Black Tongue Reverend – Interview – Thanks for Asking

Written by on February 14, 2024

Black Tongue Reverend – Interview – Thanks for Asking – by Liam Sweeny.

We reached out to Eric Tulip, bassist and lead vocalist for Black Tongue Reverend. These are our sentiments.

RRX: Love is a big part of music. We’re talking first loves here. Lots of cool stories about first loves and the things we do for those loves. Can you (or, in the case of a band, one member) talk about your first love, especially if you did something cool to express it?

I’m not a very romantic guy, much to my wife’s annoyance. I did propose in Rome on the Spanish steps at sunset though…

RRX: One of the coolest things about music is that there’s a whole landscape of sound that interflows with the beats, harmonies, and melodies. Can you imagine the best background noise to play one of your songs over? Can you describe it for us?

That’s a tough question, maybe an old western movie. I feel like John Wayne saying tough guy stuff would work well.

RRX: My singer punched my drummer out. Memorable moment, though nothing to brag about. But we have these things that, when summing up the band, an incident comes to mind. What do you got?

We showed up to a gig to find the street that the venue was on was blocked off by the cops. Turns out somebody got stabbed just outside the place we were playing. The cops got things cleaned up and sorted out and we were able to load in. Then the sound guy/promoter’s mixer was broken. So we shared the other band’s bass amp, and we ended up jerry-rigging the vocals with some janky adapters through my bass head and into some passive PA speakers. I sing through one of those metal Elvis-style mics, and every time my lips touched the mic I got electrocuted. I think the show started an hour and a half late, and things got pretty heated between myself and the sound guy at one point over several things. All the tension and anger actually led to us playing a pretty great set in the end, and I did end up patching things up with the sound guy a couple days later.

RRX: It’s a lot of fun living in the present, but we all collect memories and give birth to dreams. We’re talking dreams here. Where you see yourself next year? In the next five years?

In the near term it’s all about having fun and continuing to do what we’ve been doing, writing music and playing shows and enjoying the reactions that we get from people, just hopefully on an incrementally larger scale as time goes on. We’ve made a lot of great friends in the 518 music community since we started this a couple years ago and we’re eternally grateful for the continued support we get from everyone. The depth and variety of talent in the 518 never ceases to surprise us, so we feel really lucky to have done as well as we have up to this point. At some point in the next 5 years I think we would really love to have the opportunity to play with some of the artists that have inspired us and influenced our music, bands like Clutch, Red Fang, All Them Witches, or The Sword (fingers crossed that they get back together…)
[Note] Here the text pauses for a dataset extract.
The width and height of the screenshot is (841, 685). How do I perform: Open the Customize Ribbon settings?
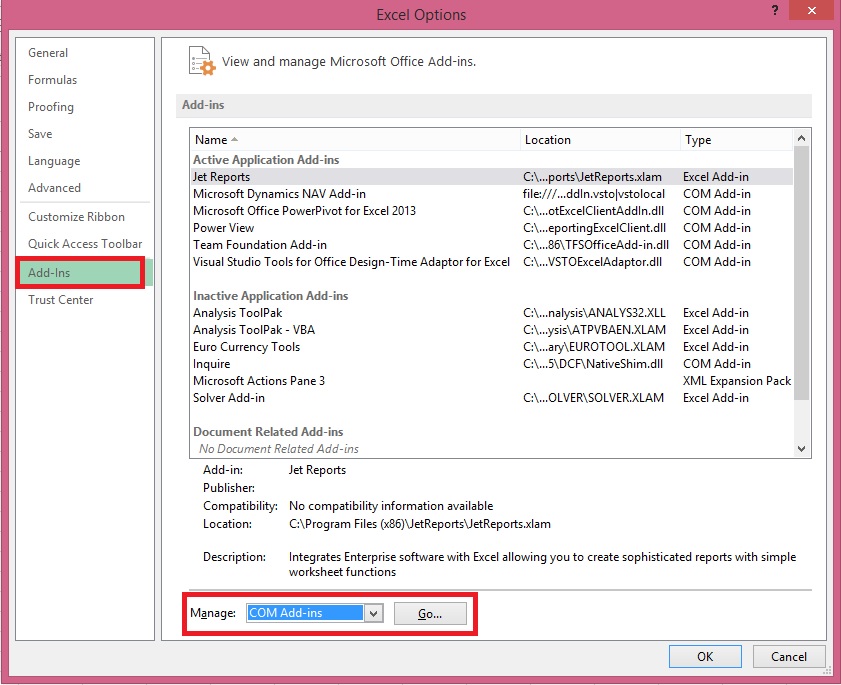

RRX: What historical era would you like to visit if the sole purpose was to put together a Battle of the Bands? How would you set it up?

The 70s. I’d love to see Led Zeppelin, Black Sabbath, Stevie Ray and Rory Gallagher all battle it out.

RRX: Every band has a song that they really thought was going to blow up, but it didn’t. What was that song for you? Did you have a song blow up that you didn’t expect?

Judging by Spotify metrics, I’ll say Chewing Stones off our first EP Northern Burden is an underrated song. We wish that whole EP would have been recorded and mixed better but we do all our recording ourselves and we didn’t really know what we were doing at the time. It’s still one of our favorites to play live, and I think it’s one of the most dynamic and interesting songs we’ve written, but it’s the least listened to on that release. Even less than Double Vision, which is a song all three of us agree sucks and we’ve never played live. As for the second part, the reaction to our LP All Of Them Have Fangs really took us by surprise, we had no idea that whole record was going to do as well as it did. I never imagined I was going to be shipping CDs to places like Abu Dhabi and New Zealand and the Czech Republic. Whoever paid those outrageous international shipping fees, you are insane and we love you.